» **PROBLEM STATEMENT**:
Look for the word "agent" in the data below, and copy every line that holds it.

PROVIDED DATA START

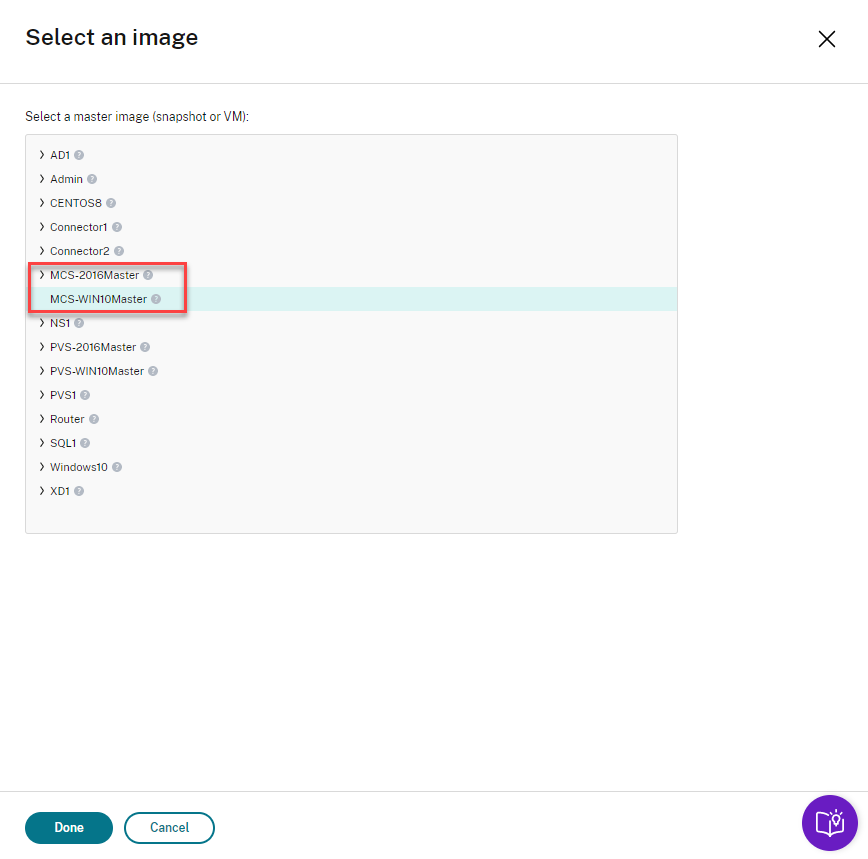This screenshot has width=868, height=859.
Task: Expand the PVS-WIN10Master entry
Action: pos(41,371)
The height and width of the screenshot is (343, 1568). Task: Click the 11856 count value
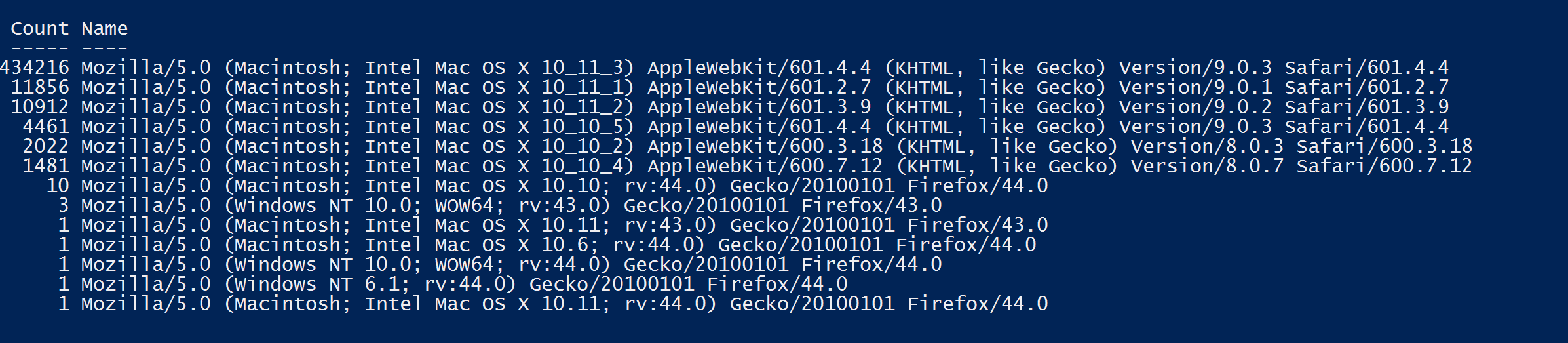coord(40,87)
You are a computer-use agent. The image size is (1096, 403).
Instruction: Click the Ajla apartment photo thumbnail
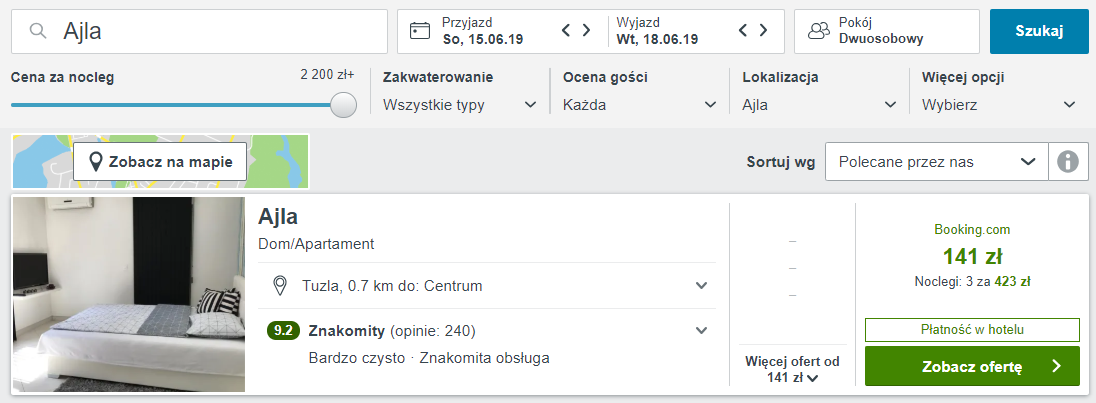[129, 294]

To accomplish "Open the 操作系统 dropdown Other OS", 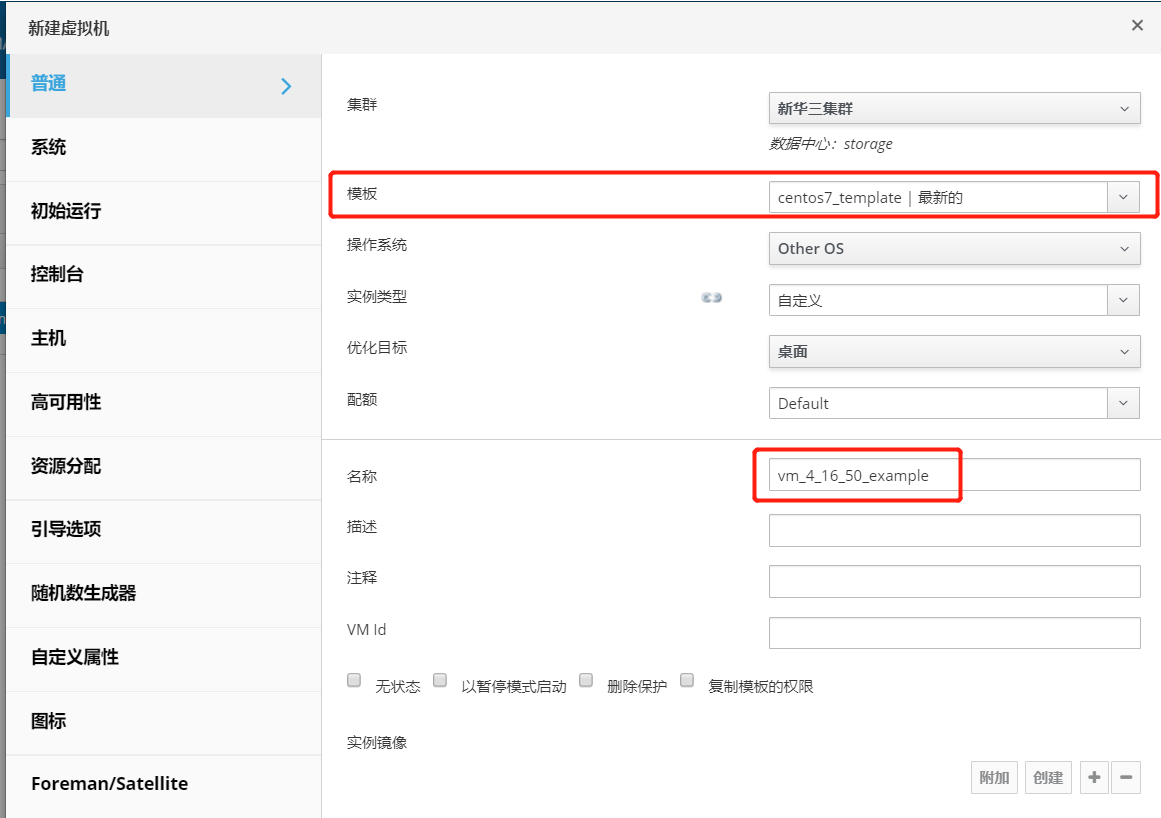I will click(x=954, y=248).
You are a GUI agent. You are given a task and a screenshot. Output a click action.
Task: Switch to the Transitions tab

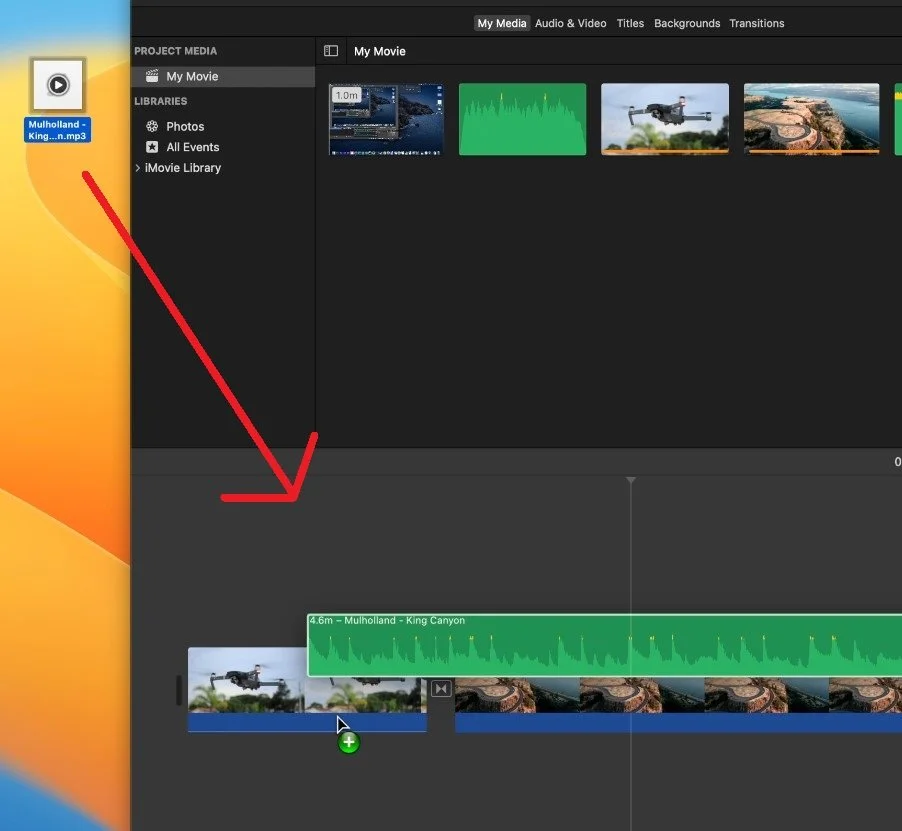(x=756, y=24)
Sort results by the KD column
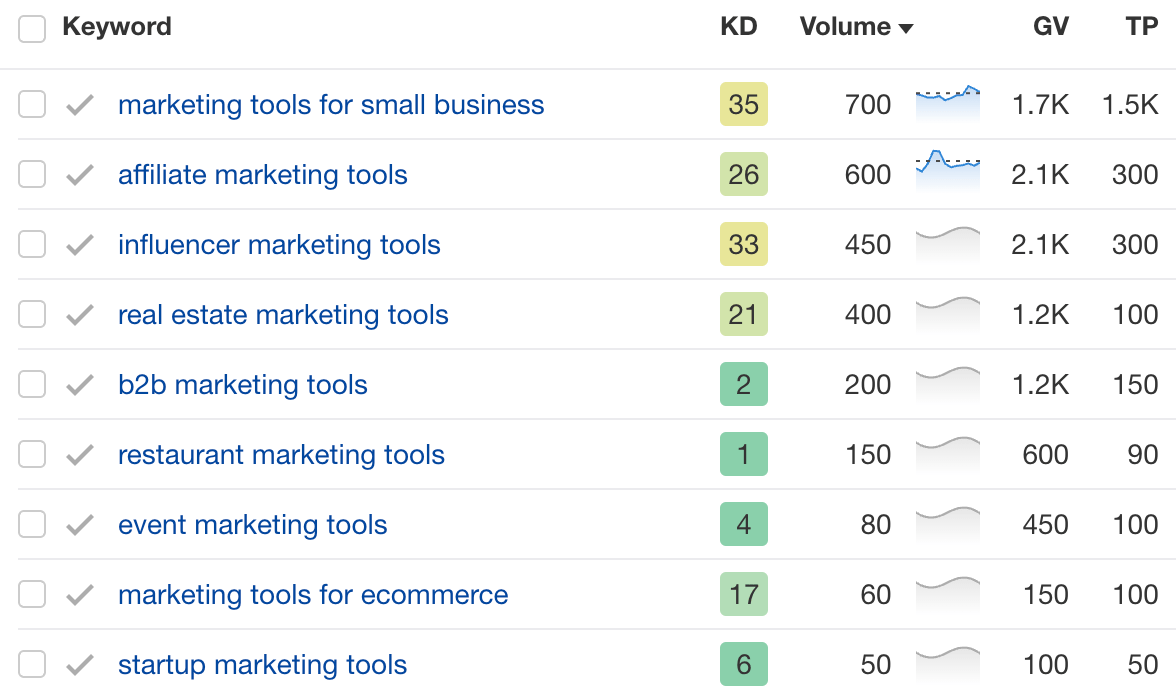 [x=739, y=27]
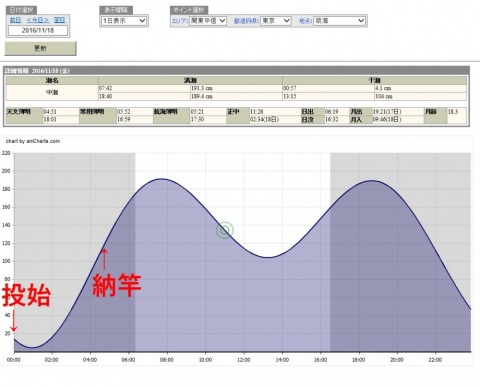Screen dimensions: 480x387
Task: Go to the next day link 翌日
Action: [60, 20]
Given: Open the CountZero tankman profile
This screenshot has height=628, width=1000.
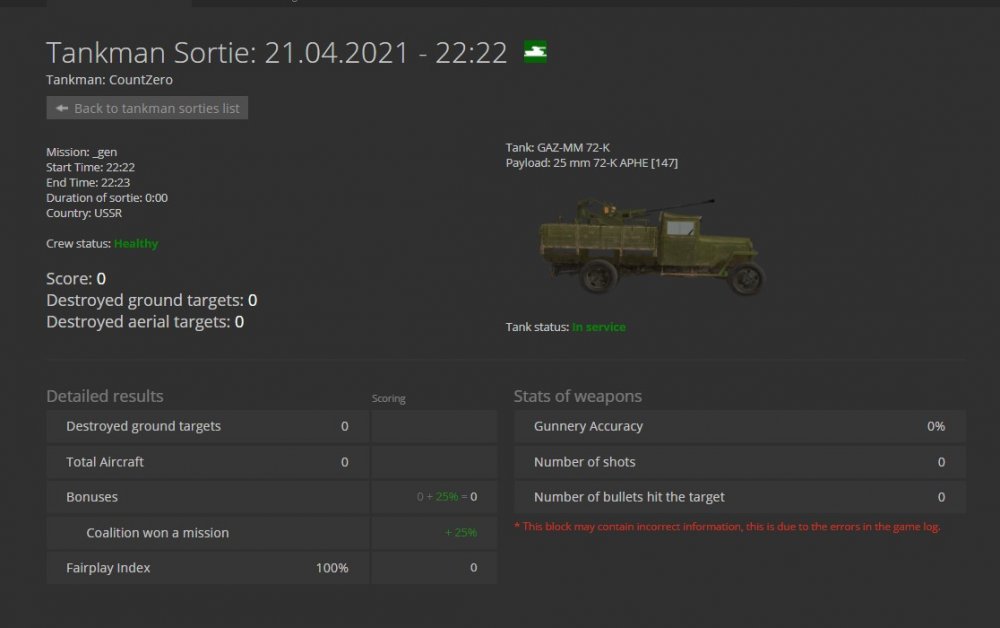Looking at the screenshot, I should pos(140,80).
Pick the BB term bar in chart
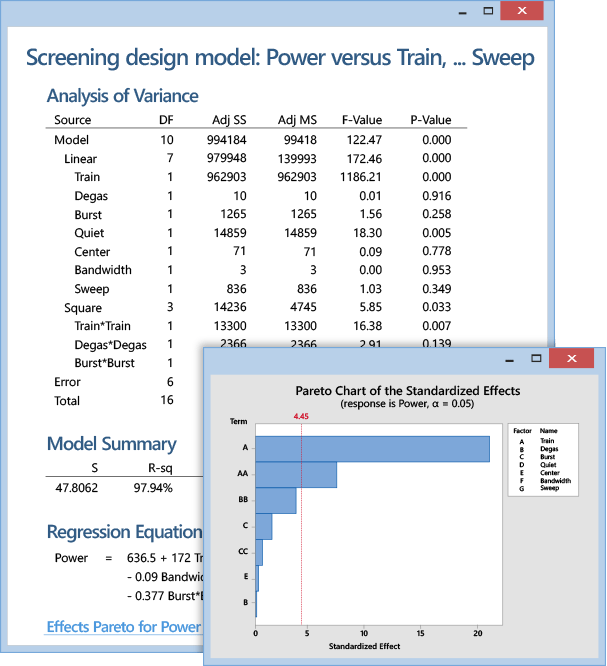The image size is (607, 666). tap(276, 500)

PROVIDED DATA END

» **SOLVED PROBLEM**:
You are a computer-use agent. The image size is (1096, 403).
You are a GUI agent. You are given a task and a screenshot. Output a click action.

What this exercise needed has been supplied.